We also automatically generate emails that gather that day’s predictions and summarize articles’ predicted and actual performance at the end of the day. Figure 12 shows an example of these emails. This email contains the publication time, predicted clicks, actual clicks in first 30 minutes, actual clicks in first 24 hours, and actual clicks from social media sites in first 30 minutes.

Figure 12. Popularity summary email. Credit: Shuguang Wang and Eui-Hong (Sam) Han, used with permission.

In addition to this being a tool for our newsroom, we are also integrating it into Washington Post advertising products such as PostPulse. PostPulse packages advertiser content with related editorial contents, and delivers a tailored, personalized advertisement to the target group. Figure 13 shows an example of this product in action, in which an advertiser’s video on 5G wireless technology is paired with editorially produced technology articles. A member of the advertising team puts the package together and receives candidate editorial articles as recommendations to include in the package. These articles are ranked according to relevance and expected popularity.

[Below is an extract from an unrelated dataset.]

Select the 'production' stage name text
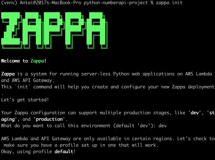 click(50, 119)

Figure 13. PostPulse example. Credit: Shuguang Wang and Eui-Hong (Sam) Han, used with permission.

Practical challenges

We faced two main challenges when we deployed this service to production. First is the scale of the data. Each day, we process a huge and increasing amount of data for prediction; the system must scale with it, using limited resources. We profile the service’s performance in terms of execution time, and identifying that persistent storage (HBase) is a significant bottleneck. Whenever we have to store or update HBase, it is expensive. To reduce this, we accumulate multiple updates before we physically update HBase. This runs the risk of some potential data loss and less accurate predictions if the service crashes between two updates to HBase. We’ve tuned the system and found a good balance so updates are not too delayed.

The second challenge is dependencies on external services, which we use to collect various features. However, if these external APIs are not reachable, the prediction service should still be available. Thus, we adopted a decoupled microservice infrastructure, in which each feature collection process is a separate microservice. If one or more microservices are down, the overall prediction service will still be available, just with reduced accuracy until these external services are back online.

Continuous experiments and future work

Moving forward, we will explore a few directions. First, we want to identify the time frame in which an article is expected to reach peak traffic (after running some initial experiments, the results are promising). Second, we want to extend our prediction to articles not published by the Washington Post. Last but not least, we want to address distribution biases in the prediction process. Articles can get much more attention when they are in a prominent position on our home page or spread through large channels on social media.